Было однажды такое, от чего даже сейчас все ее тело покрывалось мурашками, воспоминание будоражило ее кровь, делало ее счастливой. Весной 1973 она, по воле судьбы, оказалась в одной деревне, на лодочной станции, со старым и ветхим пирсом, и с не менее старым и ветхим лодочником, который переправлял желающих на другой берег. Она не очень любила воду, но ее охватило сильное желание познакомиться с этим лодочником, его лицо излучало теплоту, а интонация, с которой он покрикивал на детишек, которые околачивались около лодок, заставляла вспомнить отца. Договорившись, она села в лодку, лодочник, которого, как оказалось, звали Василием, почесал свою рыжую макушку, и кряхтя забрался в лодку.
Плыли они медленно, гладь воды мерно нарушалась взмахами весел, и она молча слушала Василия, рассказывающего ей свою нехитрую философию, поражавшую простотой, и железной незыблемостью. «Человек, он, дочка, тварь такая, ему что ни дай, то мало будет. Вот парнишка мой, Матвеем звать, до смерти сладкое любит, ему два пуда привези, сожрет и не лопнет!». Давно она так не смеялась, чисто и искренне, до слез.
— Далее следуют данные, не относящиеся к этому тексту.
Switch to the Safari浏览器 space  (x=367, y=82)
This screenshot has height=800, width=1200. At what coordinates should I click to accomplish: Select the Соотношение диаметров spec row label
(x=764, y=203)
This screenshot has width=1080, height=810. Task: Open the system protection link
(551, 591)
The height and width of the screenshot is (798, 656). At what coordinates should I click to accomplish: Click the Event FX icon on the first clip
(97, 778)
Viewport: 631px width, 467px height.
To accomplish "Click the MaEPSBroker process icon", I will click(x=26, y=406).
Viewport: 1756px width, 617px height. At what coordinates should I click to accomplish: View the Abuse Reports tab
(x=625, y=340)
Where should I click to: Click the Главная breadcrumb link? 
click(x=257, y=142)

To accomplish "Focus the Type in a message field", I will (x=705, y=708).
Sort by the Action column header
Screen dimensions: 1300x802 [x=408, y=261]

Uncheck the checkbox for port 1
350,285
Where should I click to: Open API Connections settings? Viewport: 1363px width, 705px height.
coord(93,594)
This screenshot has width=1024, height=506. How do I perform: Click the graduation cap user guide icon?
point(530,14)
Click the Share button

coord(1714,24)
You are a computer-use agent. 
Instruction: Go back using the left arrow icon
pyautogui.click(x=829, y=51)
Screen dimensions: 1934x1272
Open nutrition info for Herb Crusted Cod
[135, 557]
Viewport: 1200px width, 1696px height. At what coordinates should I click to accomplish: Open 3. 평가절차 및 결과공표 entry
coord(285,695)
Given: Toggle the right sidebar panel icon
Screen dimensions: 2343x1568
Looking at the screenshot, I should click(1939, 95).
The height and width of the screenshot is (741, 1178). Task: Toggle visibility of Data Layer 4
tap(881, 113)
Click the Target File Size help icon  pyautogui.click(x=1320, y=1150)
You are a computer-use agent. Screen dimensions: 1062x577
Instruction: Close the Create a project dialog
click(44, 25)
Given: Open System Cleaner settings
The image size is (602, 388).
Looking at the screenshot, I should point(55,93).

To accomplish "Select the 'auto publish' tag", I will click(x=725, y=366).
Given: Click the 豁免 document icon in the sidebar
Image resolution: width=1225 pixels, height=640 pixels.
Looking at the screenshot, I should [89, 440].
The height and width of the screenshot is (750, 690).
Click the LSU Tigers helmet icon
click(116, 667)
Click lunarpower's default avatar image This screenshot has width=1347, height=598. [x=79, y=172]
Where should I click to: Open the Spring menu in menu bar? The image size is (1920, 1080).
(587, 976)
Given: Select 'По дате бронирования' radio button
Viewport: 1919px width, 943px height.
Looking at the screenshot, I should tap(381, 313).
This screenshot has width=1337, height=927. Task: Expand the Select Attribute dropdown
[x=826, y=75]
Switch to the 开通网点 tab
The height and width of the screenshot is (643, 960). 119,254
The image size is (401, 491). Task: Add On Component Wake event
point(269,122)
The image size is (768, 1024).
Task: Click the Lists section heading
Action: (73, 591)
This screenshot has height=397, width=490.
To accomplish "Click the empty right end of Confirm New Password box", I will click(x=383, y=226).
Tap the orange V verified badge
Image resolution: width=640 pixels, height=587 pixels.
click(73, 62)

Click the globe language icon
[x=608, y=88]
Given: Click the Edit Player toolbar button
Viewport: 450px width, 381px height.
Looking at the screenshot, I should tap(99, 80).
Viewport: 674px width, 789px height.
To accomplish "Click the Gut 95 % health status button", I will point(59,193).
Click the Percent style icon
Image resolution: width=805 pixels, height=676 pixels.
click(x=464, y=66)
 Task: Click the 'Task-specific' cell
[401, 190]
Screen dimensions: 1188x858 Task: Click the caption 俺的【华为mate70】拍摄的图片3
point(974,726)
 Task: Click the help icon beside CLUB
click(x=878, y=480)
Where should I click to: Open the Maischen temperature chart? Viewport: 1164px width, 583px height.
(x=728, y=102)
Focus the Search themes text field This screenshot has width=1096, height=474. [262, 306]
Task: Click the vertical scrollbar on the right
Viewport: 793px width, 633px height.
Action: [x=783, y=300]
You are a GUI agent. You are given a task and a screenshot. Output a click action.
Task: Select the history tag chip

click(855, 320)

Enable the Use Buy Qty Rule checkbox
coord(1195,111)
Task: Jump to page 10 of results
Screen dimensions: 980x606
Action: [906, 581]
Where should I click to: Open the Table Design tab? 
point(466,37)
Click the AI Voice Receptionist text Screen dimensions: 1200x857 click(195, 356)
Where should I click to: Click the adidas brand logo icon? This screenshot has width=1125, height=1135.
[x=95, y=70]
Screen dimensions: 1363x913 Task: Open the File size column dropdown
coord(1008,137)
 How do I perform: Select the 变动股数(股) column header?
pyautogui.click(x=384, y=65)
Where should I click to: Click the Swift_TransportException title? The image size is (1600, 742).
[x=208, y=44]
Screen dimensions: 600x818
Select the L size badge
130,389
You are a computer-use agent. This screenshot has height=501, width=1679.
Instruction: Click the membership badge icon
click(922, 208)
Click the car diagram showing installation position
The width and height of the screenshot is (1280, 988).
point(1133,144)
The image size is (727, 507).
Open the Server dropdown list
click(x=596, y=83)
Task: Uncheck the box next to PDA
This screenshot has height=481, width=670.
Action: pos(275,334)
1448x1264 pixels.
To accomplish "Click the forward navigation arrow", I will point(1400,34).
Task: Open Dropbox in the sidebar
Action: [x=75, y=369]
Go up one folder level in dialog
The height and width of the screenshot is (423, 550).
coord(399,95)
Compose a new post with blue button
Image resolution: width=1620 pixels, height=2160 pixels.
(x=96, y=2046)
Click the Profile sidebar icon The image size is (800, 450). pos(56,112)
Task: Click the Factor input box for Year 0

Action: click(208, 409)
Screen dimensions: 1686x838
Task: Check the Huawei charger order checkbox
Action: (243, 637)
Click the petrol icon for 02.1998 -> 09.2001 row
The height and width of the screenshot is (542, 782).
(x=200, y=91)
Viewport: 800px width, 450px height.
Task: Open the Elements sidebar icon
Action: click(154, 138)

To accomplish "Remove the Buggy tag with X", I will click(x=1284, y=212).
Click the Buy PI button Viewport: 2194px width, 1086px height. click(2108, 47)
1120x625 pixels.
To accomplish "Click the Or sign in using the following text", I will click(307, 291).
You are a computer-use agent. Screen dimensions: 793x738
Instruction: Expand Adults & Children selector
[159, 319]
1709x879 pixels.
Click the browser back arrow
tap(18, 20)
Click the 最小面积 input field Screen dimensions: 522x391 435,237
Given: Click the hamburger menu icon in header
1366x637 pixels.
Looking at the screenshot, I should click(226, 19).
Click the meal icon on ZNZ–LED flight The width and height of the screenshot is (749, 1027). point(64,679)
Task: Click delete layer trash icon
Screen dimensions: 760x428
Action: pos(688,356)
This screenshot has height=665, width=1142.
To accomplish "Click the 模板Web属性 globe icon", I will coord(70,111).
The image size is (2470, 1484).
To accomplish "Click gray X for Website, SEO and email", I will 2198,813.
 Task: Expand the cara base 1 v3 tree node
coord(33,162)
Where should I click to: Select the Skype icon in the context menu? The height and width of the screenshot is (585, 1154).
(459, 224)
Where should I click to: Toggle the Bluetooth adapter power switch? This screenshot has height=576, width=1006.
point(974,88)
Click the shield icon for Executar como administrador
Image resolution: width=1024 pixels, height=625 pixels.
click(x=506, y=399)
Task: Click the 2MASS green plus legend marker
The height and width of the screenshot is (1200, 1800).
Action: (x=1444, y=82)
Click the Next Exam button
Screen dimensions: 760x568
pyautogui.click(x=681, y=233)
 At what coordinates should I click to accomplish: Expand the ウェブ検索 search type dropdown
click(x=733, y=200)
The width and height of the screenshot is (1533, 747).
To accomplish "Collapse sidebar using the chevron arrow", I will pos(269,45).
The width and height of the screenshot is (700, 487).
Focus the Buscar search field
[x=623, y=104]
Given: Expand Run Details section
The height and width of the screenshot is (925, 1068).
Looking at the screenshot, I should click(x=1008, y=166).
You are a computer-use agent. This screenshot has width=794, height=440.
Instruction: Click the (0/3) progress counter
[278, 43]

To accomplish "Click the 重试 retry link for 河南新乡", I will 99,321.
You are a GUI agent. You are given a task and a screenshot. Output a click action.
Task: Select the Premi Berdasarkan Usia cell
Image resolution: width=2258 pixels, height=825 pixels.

Лодочник рассказывал ей о своей жене и детях, о нехитром укладе своей жизни, и этот рассказ был настолько прост, неказист, и примитивен, что не оставалось сомнений в том, что это и есть истина, пускай истина лодочника, но он верен ей, и это ее восхищало.
- Скажи, дочка, ты в Бога то веру имеешь?
- Это трудный вопрос для меня, я правда не знаю. - лодочнику ответ явно не понравился.
- Каждое создание Божье должно сохранять веру и правду Отцу своему, человек, дочка, он слаб, и одному ему жизнь тянуть ой, как трудно.
- Вы, конечно, правы, но…поймите, я советский человек, я работаю на наше государство, да, я понимаю, что это может быть и неправильно, но поймите…
- Нечего тут понимать, - прикрикнул он на нее в точности, как папа - ишь ты, поделили власть цари-государи, и довольны сидят! Что же это значит, советский человек стакану подобен, бездушный совсем? Брехня это все, человек должен верить, иначе он не человек вовсе.
- Да поймите же вы, прячется бог, где он был, когда у меня дочурка от аппендикса чуть не скончалась? Он помог мне, когда у меня неделями денег не бывало, и приходилось корки хлеба есть, он был рядом, когда я рыдала, умоляя его не забирать у меня мать? Нет бога, а даже если есть, то он трус!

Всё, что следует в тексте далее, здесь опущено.